Saved entries
────────────────────
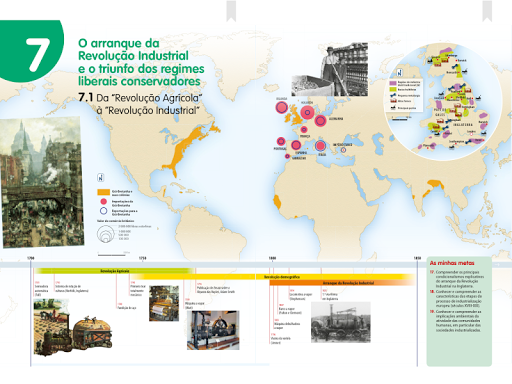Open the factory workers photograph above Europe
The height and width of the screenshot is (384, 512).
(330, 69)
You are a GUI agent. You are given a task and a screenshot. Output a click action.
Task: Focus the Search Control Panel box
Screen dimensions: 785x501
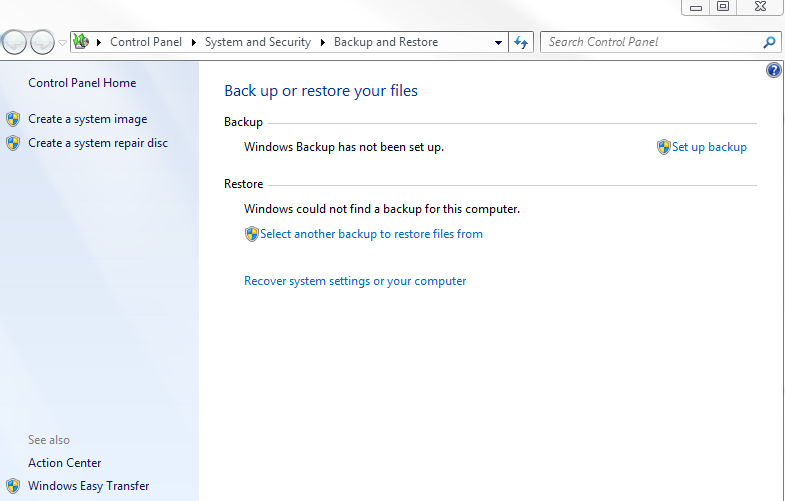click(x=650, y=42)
────────────────────
**Aim of the task:**
Emit an exact copy of the lines from the line bearing "Task: Focus the Search Control Panel box" through the last line above, inclusive, and leave the images out.

**Result of this task:**
Task: Focus the Search Control Panel box
Screen dimensions: 785x501
click(x=650, y=42)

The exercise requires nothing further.